It’s worth noting that Shanti recently announced they would add a 4 percent “kitchen appreciation fee” to boost the back-of-the-house staff — an increasingly common addition to the tab at many restaurants in Jamaica Plain or Roslindale. And keep an eye out for their specials, which are more like culinary programming than blue-plate dishes: We loved their Diwali Feast To-Go, and now they also offer DIY meal kits.
Shanti Restaurant, 4197 Washington St., Roslindale, 617-325-3900, www.shantiboston.com. Appetizers $6-$12, soups and salads $4-$8, roti $3-$6, entrees $14-$23.
SHIRA T. CENTER

Shaking Seafood, Roslindale
Sometimes it takes an outsider to introduce you to the culinary delights in your own backyard.
When my niece from Arkansas was here over the holidays, she asked if we could have a seafood boil for New Year’s Eve, and a little Googling led us to Shaking Seafood in Roslindale.
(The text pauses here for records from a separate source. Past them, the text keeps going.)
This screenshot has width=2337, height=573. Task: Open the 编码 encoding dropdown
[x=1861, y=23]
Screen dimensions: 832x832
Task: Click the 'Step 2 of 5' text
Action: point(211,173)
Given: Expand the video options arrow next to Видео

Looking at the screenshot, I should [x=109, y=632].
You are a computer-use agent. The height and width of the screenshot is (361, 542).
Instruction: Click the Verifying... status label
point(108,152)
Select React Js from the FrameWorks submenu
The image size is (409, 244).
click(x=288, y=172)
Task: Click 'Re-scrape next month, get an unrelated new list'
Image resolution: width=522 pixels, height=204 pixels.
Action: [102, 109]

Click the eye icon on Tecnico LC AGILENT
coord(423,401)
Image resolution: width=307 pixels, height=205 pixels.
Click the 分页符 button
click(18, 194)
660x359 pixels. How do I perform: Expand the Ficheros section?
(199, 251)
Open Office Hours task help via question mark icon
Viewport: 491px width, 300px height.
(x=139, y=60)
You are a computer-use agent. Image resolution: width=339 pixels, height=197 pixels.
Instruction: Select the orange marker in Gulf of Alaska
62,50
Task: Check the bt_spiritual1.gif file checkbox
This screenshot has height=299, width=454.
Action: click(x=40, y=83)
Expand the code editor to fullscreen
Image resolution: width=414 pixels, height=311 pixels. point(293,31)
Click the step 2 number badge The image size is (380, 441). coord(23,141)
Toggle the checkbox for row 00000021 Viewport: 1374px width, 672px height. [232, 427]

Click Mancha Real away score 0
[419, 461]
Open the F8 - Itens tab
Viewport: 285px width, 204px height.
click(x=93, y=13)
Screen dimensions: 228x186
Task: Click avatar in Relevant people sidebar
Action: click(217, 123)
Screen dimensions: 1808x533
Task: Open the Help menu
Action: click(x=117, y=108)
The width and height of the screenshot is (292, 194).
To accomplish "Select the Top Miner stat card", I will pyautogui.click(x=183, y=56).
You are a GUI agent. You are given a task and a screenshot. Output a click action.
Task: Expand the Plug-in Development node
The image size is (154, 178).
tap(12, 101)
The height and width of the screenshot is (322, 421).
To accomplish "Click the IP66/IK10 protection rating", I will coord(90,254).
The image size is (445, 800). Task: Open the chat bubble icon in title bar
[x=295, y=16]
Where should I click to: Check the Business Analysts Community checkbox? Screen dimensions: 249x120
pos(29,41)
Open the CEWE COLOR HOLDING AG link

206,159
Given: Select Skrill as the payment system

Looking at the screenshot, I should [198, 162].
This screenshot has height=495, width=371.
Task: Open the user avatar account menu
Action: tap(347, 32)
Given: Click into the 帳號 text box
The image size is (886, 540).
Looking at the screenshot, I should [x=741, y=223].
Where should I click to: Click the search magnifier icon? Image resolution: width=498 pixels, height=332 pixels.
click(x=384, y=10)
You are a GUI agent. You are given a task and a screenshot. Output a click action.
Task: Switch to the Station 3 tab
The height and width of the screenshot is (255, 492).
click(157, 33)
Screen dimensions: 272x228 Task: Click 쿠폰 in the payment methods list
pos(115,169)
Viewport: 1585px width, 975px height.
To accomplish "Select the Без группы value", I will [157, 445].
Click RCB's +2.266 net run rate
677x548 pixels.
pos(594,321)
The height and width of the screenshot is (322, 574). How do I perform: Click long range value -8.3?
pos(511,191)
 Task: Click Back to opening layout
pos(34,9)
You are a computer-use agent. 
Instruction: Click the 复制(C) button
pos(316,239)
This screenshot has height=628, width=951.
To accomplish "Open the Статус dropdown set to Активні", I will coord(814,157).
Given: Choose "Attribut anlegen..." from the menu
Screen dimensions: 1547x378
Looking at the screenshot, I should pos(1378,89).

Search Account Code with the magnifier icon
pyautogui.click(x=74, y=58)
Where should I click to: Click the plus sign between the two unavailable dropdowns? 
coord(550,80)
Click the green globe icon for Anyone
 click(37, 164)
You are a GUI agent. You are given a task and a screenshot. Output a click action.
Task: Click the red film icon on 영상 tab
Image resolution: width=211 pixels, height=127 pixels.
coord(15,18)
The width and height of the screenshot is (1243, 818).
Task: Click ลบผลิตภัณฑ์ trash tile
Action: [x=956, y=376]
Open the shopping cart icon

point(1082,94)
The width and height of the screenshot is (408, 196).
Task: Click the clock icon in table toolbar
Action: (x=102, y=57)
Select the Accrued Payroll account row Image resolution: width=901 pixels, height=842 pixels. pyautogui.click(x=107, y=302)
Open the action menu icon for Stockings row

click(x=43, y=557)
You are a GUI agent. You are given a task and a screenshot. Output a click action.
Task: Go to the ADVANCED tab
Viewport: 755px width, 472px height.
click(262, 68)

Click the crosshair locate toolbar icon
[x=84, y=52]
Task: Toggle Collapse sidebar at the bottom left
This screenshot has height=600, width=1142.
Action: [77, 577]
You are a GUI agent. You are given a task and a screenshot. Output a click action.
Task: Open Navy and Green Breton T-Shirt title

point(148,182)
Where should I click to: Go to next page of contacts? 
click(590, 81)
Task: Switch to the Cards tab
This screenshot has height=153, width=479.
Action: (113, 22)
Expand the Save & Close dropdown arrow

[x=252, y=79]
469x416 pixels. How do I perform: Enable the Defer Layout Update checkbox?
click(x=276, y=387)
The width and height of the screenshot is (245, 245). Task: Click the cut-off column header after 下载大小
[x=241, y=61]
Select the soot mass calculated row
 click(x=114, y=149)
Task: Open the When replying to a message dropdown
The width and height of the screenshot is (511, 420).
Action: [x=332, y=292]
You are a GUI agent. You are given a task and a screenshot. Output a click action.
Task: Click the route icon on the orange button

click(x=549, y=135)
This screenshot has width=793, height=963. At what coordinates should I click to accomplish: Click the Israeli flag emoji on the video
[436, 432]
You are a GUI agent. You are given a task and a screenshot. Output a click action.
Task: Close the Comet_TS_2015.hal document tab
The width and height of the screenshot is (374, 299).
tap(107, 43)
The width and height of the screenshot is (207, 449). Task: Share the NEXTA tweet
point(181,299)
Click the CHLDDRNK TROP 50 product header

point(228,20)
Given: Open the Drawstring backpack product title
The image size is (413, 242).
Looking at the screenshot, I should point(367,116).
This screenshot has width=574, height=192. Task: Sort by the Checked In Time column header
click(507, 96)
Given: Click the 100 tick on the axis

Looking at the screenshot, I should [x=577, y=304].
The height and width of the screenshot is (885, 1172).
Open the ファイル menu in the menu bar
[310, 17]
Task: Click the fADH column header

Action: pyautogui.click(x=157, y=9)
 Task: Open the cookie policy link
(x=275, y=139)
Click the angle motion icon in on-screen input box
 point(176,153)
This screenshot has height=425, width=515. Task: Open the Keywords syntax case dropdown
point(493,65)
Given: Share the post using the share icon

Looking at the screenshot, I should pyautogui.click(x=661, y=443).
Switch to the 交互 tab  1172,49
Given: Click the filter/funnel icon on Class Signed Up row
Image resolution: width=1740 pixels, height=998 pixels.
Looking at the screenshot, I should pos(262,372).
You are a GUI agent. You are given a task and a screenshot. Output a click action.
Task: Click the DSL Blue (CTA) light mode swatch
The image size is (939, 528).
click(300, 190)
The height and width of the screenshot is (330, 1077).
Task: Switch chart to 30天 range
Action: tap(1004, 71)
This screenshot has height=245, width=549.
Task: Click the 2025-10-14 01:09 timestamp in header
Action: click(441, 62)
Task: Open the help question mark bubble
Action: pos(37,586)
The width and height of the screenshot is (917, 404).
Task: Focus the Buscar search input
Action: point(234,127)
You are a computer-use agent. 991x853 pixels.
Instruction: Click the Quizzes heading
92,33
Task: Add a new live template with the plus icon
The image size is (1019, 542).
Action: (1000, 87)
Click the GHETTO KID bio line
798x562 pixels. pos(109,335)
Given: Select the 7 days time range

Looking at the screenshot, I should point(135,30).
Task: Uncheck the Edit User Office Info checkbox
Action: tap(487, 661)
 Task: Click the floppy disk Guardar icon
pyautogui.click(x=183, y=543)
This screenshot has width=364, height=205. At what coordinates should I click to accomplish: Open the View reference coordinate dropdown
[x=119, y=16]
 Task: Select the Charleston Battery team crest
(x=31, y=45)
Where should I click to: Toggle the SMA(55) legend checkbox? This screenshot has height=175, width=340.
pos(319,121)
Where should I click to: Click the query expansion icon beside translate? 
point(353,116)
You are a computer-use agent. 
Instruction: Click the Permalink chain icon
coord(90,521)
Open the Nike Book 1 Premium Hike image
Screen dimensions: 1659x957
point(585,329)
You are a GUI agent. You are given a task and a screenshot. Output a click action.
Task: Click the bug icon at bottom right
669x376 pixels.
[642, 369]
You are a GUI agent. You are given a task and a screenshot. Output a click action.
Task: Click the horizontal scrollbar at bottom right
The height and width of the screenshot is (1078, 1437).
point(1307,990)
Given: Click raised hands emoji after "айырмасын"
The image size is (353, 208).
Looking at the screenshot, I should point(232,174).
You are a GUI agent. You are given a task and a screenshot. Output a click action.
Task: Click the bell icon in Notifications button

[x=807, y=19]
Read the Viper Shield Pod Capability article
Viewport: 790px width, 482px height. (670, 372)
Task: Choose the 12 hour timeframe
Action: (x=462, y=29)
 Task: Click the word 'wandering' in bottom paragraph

Suddenly, our takeout world got a lot more exciting. This New Orleans-style boil is nothing like the corned beef and cabbage variety of New England. This is Cajun food, with crawfish, crab, mussels, or almost any type of shellfish you desire doused in garlicky, buttery, salty, Old Bay-y goodness, cooked with corn on the cob and potatoes, and delivered in a big plastic bag.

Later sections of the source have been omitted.